Experimental batched interface (likelihood.py and signals.py)

• ArrayLikelihood(psls, [commongp=], [globalgp=]): returns an ArrayLikelihood object analog to GlobalLikelihood, but set up especially for "batched" GPs (given as commongp) that implement the same process for all pulsars (i.e., red noise with the same number of components and the same power-law prior, but different amplitude and gamma parameters). Here psls is an iterable that may contain any number of PulsarLikelihood objects, commongp is a vectorized GP (as returned, e.g., by makecommongp_fourier) or a list of vectorized GPs, and globalgp is a GlobalVariableGP object as for GlobalLikelihood. In addition to logL, ArrayLikelihood implements a hierarchical clogL that takes the commongp and globalgp coefficients as additional parameters (e.g., 'B1855+09_red_noise_coefficients(60)', 'B1937+21_gw_coefficients(28)', etc.).
• makecommongp_fourier(psrs, prior, components, [T, fourierbasis, common, name)]): returns a vector GP object that implements a finite GP over a vector basis for a set of pulsars. This function is analog to makegp_fourier but takes a list of pulsars, and is meant to be used with ArrayLikelihood.

Example usage

The following implements a standard NANOGrav likelihood + prior for pulsar psr, with free parameters ['{psrname}_rednoise_gamma', '{psrname}_rednoise_log10_A', 'crn_gamma', 'crn_log10_A']:

import discovery as ds

psl = ds.PulsarLikelihood([psr.residuals,
                           ds.makenoise_measurement(psr, noisedict),
                           ds.makegp_ecorr(psr, noisedict),
                           ds.makegp_timing(psr),
                           ds.makegp_fourier(psr, ds.powerlaw, 30, name='rednoise'),
                           ds.makegp_fourier(psr, ds.powerlaw, 14, common=['crn_log10_A', 'crn_gamma'], name='crn')])
logl = psl.logL
logp = dp.makelogprior_uniform(logl.params)
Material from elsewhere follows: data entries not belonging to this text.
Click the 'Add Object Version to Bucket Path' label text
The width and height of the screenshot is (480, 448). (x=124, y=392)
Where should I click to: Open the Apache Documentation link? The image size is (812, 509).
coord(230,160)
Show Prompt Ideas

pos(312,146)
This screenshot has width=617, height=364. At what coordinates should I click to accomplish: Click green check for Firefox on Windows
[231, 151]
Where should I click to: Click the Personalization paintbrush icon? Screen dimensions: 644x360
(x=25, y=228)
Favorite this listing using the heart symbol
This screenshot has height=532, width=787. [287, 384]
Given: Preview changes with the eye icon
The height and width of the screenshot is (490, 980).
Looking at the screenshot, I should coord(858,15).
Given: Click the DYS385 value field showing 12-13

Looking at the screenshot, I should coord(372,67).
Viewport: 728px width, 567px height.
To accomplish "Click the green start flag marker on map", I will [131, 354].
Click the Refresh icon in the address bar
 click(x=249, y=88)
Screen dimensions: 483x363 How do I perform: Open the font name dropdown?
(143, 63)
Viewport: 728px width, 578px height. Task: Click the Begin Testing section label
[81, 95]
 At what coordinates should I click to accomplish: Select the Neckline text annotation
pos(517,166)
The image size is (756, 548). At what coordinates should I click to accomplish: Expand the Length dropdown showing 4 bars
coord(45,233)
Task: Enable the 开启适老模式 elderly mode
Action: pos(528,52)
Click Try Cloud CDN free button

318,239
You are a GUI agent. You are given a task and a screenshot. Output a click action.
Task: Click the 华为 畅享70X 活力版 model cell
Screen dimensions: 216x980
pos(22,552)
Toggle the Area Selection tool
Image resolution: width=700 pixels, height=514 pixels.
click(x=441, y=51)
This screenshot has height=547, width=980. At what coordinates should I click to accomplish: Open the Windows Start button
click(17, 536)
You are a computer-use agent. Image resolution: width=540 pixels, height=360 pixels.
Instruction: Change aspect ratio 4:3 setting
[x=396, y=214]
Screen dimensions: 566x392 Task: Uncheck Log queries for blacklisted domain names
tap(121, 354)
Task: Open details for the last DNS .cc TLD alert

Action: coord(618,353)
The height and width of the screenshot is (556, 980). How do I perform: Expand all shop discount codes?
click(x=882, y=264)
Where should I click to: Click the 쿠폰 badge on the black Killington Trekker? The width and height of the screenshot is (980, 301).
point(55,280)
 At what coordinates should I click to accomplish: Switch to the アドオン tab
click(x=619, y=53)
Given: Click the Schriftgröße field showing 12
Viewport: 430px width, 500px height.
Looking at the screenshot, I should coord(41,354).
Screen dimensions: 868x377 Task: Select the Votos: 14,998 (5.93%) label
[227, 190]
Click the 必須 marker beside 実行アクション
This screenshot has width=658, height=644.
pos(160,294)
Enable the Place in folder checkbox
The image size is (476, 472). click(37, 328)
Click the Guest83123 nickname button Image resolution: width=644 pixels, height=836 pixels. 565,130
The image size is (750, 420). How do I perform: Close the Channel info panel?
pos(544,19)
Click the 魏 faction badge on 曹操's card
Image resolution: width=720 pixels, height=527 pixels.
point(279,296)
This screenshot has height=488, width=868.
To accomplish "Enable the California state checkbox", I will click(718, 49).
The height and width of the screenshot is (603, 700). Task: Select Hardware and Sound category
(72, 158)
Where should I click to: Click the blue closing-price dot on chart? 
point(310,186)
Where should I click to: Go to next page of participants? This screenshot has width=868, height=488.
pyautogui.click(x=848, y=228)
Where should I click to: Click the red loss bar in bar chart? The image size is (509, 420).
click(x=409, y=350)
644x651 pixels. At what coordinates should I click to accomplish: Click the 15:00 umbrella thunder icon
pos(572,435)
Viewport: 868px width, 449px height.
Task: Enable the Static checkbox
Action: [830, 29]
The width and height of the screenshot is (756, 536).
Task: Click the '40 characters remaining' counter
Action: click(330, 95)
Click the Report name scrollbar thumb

Then you would use jax.jit(logl) (and perhaps jax.jit(jax.grad(logl)))) and jax.jit(logp) in inference.

The following implements a standard NANOGrav HD likelihood:

Tspan = ds.getspan(psrs)
gbl = ds.GlobalLikelihood((ds.PulsarLikelihood([psr.residuals,
                                                ds.makenoise_measurement(psr, noisedict),
                                                ds.makegp_ecorr(psr, noisedict),
                                                ds.makegp_timing(psr),
                                                ds.makegp_fourier(psr, ds.powerlaw, 30, T=Tspan, name='rednoise')
                                                ]) for psr in psrs),
                          ds.makegp_fourier_global(psrs, ds.powerlaw, ds.hd_orf, 14, T=Tspan, name='gw'))
logl = gbl.logL
logp = dp.makelogprior_uniform(logl.params)

Here are ArrayLikelihood versions, which will be especially fast on a GPU:

curn = ds.ArrayLikelihood([ds.PulsarLikelihood([psr.residuals,
                                                ds.makenoise_measurement(psr, psr.noisedict),
                                                ds.makegp_ecorr(psr, psr.noisedict),
                                                ds.makegp_timing(psr, svd=True, constant=1e-6)]) for psr in psrs],
                          ds.makecommongp_fourier(psrs, ds.makepowerlaw_crn(14), 30, T=Tspan, common=['crn_log10_A', 'crn_gamma'], name='red_noise'))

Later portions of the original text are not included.